If I were home, Mom would be wearing my brother's old zip-up, the reindeer apron I made in third grade tied around her slender frame. She would peel the potatoes in long, curling ribbons, cut them into thick rounds, nestle them gently into the rice cooker among fine grains of jasmine rice. I would always reach for the driest, crumbliest pieces first. They tasted like candied chestnuts, oozing with sweetness.
I do not own a rice cooker. Our scratched-up, grey counters are home to a mishmash of tupperware, spices, jars of peanut butter, and a lone microwave from the tenants before us. I do not know why I bought these potatoes in the first place—maybe out of some stubborn longing, a need to prove that I could recreate something familiar in a place that never quite feels like home.
A quick Google search for how to make sweet potatoes brings up instructions from a website aptly named Healthy Recipes Blog: wrap the potato in a damp paper towel, microwave for five minutes. It feels wrong, the hurriedness of it, the way the recipe calls for American sweet potatoes and butter—butter, of all things. But maybe that is what happens when things travel too far from where they started—they change, adapting to what is available, reshaped by new kitchens and new hands.
The urge to dial up Mom and ask her what to do rises within me, but I resist. I have to do this on my own. Rip off a sheet of paper towel, run it under the sink until it is dripping, then wring it out until it is just damp enough. Swaddle the potato, tuck it carefully into the microwave. I skip the butter. Five minutes pass, and then a beep cuts through the silence.
I should be used to it by now—the constant cycle of leaving and returning, of carrying pieces of home only to find they do not quite fit the way I want them to. I should know better—that things shift, stretch, shrink when carried across distances. That the past never slots neatly into the present, no matter how tightly I hold onto it. But still, the ache curls in my ribs. I think of my parents' kitchen, where the mail piles up in quiet chaos, where mugs from every continent crowd the counter, waiting to be used.

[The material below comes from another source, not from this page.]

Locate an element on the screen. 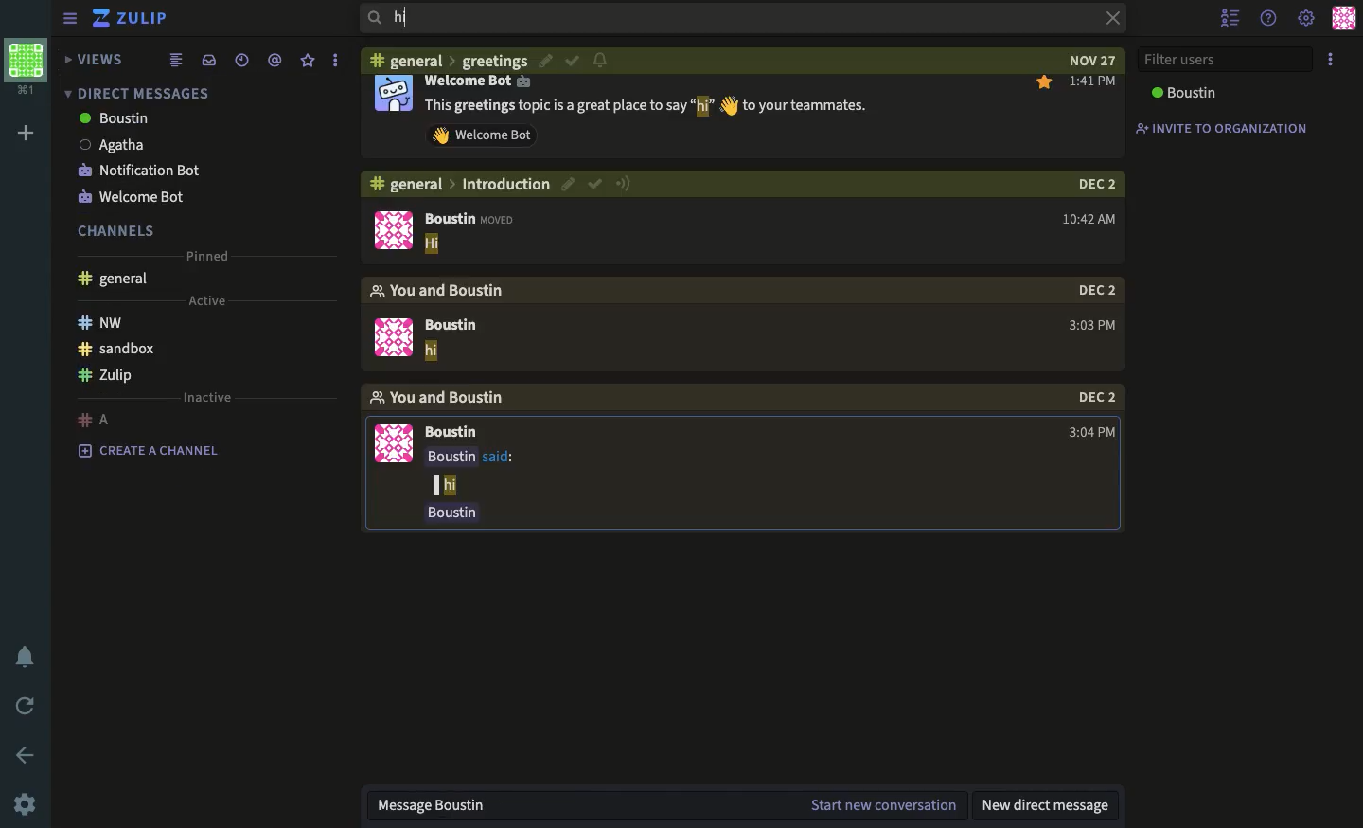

I reach in too fast and burn my fingers, dropping the potato onto a plate with a dull thud. I peel back the paper towel. The skin is intact but lifeless, the inside mushy in some places, but strangely dry in others, as if the potato gave up halfway through cooking. I take a bite. The flavor is a ghost of what I remember. I cling to it anyway, pretending, just for a second, that I am home.
It almost works.
Maybe that is the nature of sweet potatoes. They are carried across continents, planted in unfamiliar soil, made to grow and adapt where they were never intended to. Most sweet potatoes are never consumed where they first took root. Maybe that is why I bought them —why I keep trying.